FlexCAN is a serial communication driver for the CAN0 peripheral built into the Teensy 3.1 CPU. The driver is organized in the Arduino library format.

When the FlexCAN object is constructed, Arduino pins Digital 3 and Digital 4 are assigned to CAN functions TX and RX. These should be wired to a 3.3V CAN transceiver TXD and RXD respectively to allow connection of the Teensy 3.1 to a CAN network.

Note This was written for Teensy 3.1. Perhaps consider a fork with support for newer model and enhancements, such as the one here: https://github.com/pawelsky/FlexCAN_Library

Teensy 3.1 CAN Pins, Digital3=TX, Digital4=RX

Even though the Teensy is operating on 3.3V, use of 5V transceivers may be an option if the system has regulated +5V available. The CAN RXD input on the CPU is 5V tolerant and most 5V transceivers will accept the 3V TXD signal. This is a good choice for breadboarding due to availability of thru-hole 5V transceiver parts.

Note that CAN will normally require termination resistors. These are located at the two ends of a CAN bus to prevent reflections. Do not add more terminators when connecting devices to an existing properly terminated CAN bus.

Supported baud rates are 50000, 100000, 125000, 250000, 500000, and 1000000 bits per second. If the baud rate is not specified it will default to 125000.

* [Prompt A] According to the FlexCAN text, what baud rate is used when none is specified?

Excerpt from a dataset
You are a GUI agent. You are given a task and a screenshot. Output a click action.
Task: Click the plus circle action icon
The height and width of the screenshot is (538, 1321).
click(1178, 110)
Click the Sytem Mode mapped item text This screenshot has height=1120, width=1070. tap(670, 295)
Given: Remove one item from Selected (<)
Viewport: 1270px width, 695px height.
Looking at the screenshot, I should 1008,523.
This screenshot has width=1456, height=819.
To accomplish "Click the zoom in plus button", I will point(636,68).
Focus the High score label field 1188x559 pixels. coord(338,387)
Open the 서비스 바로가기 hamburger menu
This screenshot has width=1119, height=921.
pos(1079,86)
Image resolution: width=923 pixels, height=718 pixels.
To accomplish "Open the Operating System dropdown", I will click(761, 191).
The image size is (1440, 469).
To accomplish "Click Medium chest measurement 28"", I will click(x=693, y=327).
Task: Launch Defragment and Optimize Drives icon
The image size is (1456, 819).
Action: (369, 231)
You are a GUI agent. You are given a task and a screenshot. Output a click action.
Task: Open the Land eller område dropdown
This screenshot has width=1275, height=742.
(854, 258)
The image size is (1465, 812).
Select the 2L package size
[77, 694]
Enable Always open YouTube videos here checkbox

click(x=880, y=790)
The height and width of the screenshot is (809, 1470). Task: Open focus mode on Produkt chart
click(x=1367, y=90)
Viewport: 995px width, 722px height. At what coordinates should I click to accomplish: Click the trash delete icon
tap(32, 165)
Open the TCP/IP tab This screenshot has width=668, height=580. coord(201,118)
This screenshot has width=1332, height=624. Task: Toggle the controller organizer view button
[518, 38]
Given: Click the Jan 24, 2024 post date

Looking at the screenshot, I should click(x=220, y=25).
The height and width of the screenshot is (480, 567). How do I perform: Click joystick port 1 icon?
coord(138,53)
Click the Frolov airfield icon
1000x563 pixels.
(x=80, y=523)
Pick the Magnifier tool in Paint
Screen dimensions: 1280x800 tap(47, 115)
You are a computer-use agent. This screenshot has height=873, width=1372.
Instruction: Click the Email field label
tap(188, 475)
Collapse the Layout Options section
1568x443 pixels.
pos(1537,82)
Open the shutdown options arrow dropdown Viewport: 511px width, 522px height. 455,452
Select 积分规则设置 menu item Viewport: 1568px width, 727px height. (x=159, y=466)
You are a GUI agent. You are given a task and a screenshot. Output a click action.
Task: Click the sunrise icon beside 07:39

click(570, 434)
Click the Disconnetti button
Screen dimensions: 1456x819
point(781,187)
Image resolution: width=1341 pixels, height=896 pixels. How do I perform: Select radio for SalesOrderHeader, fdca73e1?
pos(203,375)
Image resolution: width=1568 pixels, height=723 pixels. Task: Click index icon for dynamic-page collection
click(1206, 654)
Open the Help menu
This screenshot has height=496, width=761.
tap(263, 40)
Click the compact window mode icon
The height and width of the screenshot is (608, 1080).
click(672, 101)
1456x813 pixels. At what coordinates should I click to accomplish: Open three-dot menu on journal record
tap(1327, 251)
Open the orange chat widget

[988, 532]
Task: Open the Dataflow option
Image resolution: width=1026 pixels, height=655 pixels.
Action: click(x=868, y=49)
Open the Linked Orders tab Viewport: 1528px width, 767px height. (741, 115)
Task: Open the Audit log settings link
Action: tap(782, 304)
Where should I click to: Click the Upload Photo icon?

* [Prompt B] Output the stretch of the records from the line containing "The height and width of the screenshot is (480, 567)." through the end of the records, both ends included, keeping every line unchanged.

* [Expected output A] 125000 bits per second.

* [Expected output B]
The height and width of the screenshot is (480, 567). How do I perform: Click joystick port 1 icon?
coord(138,53)
Click the Frolov airfield icon
1000x563 pixels.
(x=80, y=523)
Pick the Magnifier tool in Paint
Screen dimensions: 1280x800 tap(47, 115)
You are a computer-use agent. This screenshot has height=873, width=1372.
Instruction: Click the Email field label
tap(188, 475)
Collapse the Layout Options section
1568x443 pixels.
pos(1537,82)
Open the shutdown options arrow dropdown Viewport: 511px width, 522px height. 455,452
Select 积分规则设置 menu item Viewport: 1568px width, 727px height. (x=159, y=466)
You are a GUI agent. You are given a task and a screenshot. Output a click action.
Task: Click the sunrise icon beside 07:39

click(570, 434)
Click the Disconnetti button
Screen dimensions: 1456x819
point(781,187)
Image resolution: width=1341 pixels, height=896 pixels. How do I perform: Select radio for SalesOrderHeader, fdca73e1?
pos(203,375)
Image resolution: width=1568 pixels, height=723 pixels. Task: Click index icon for dynamic-page collection
click(1206, 654)
Open the Help menu
This screenshot has height=496, width=761.
tap(263, 40)
Click the compact window mode icon
The height and width of the screenshot is (608, 1080).
click(672, 101)
1456x813 pixels. At what coordinates should I click to accomplish: Open three-dot menu on journal record
tap(1327, 251)
Open the orange chat widget

[988, 532]
Task: Open the Dataflow option
Image resolution: width=1026 pixels, height=655 pixels.
Action: click(x=868, y=49)
Open the Linked Orders tab Viewport: 1528px width, 767px height. (741, 115)
Task: Open the Audit log settings link
Action: tap(782, 304)
Where should I click to: Click the Upload Photo icon?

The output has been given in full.